** Start of Given records **
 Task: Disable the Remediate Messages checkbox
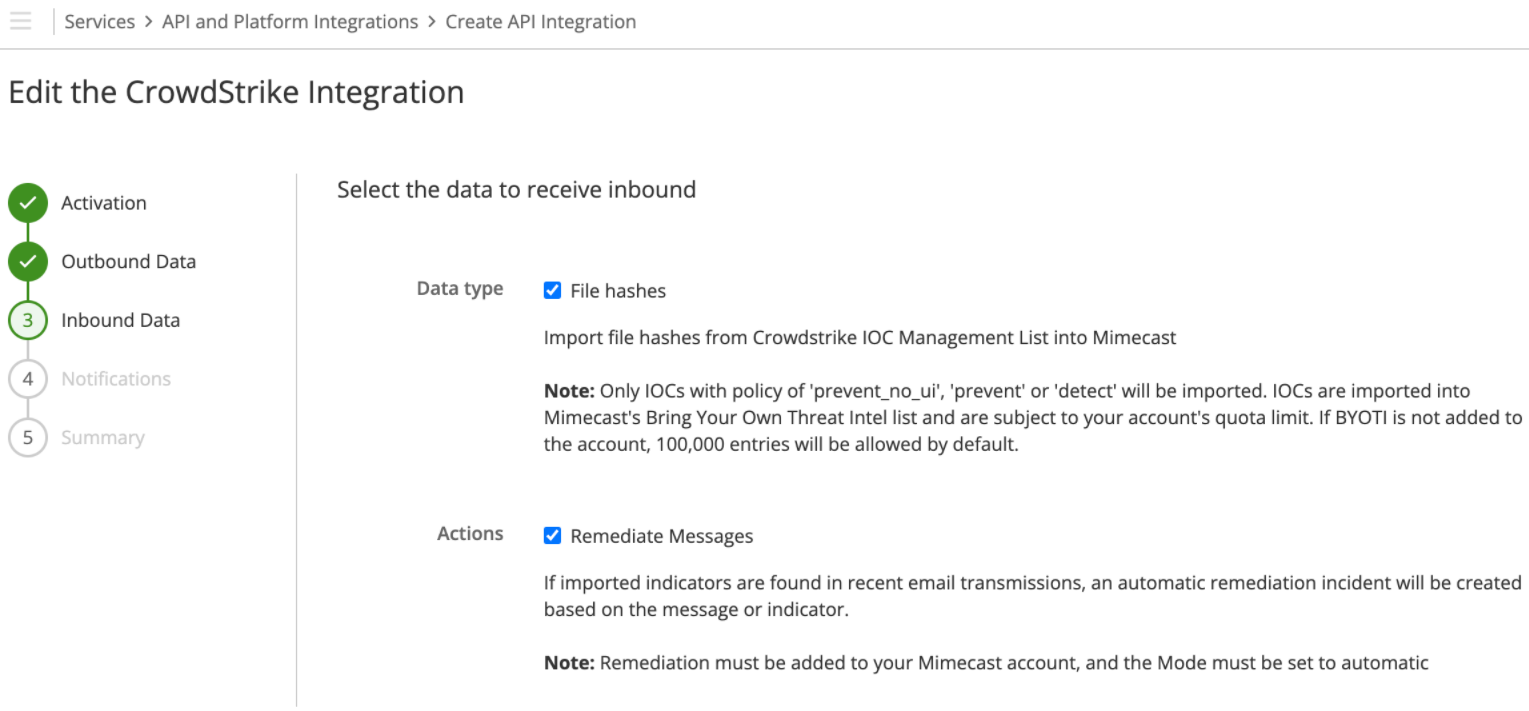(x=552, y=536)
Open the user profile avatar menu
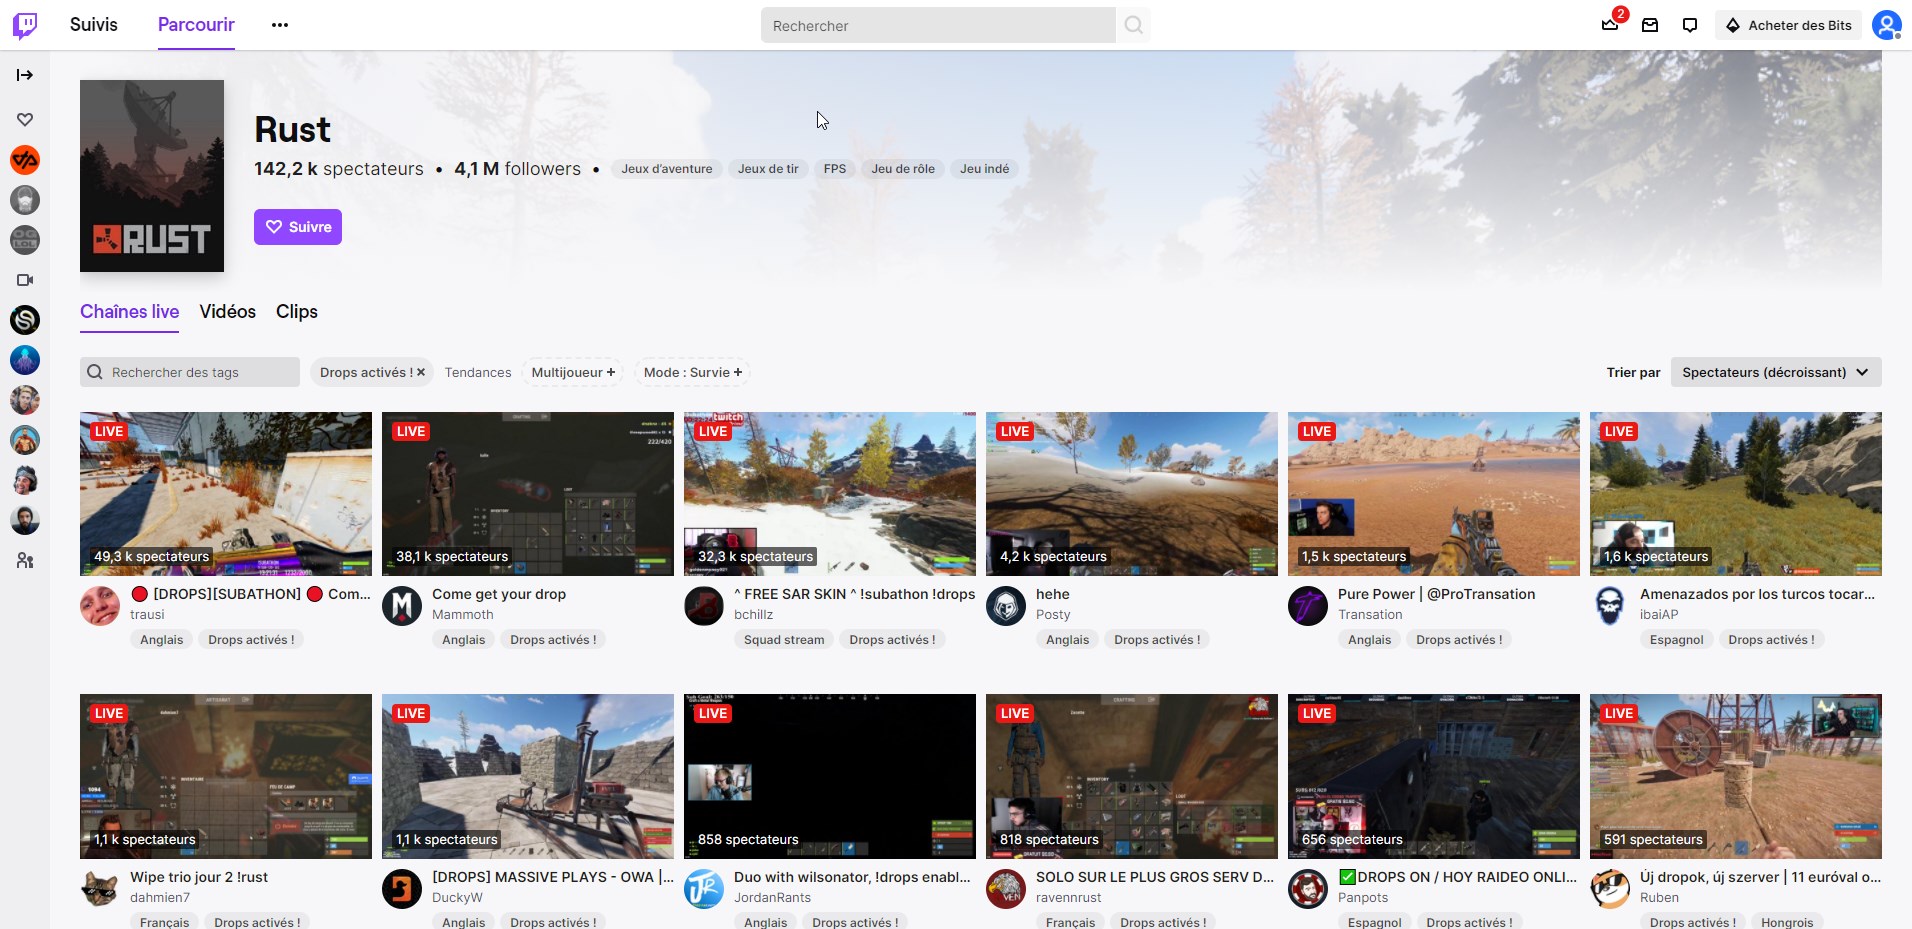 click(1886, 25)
** End of Given records **
** Start of Given records **
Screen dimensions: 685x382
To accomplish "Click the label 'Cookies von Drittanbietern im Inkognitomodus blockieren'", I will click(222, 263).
** End of Given records **
## The request
Could you update the material from the line containing "Task: Disable the" down through the line containing "click(1886, 25)", swapping "avatar" for "account" and changing nothing else? Leave the pictures out of your answer.

## The completed task
 Task: Disable the Remediate Messages checkbox
(x=552, y=536)
Open the user profile account menu
 click(1886, 25)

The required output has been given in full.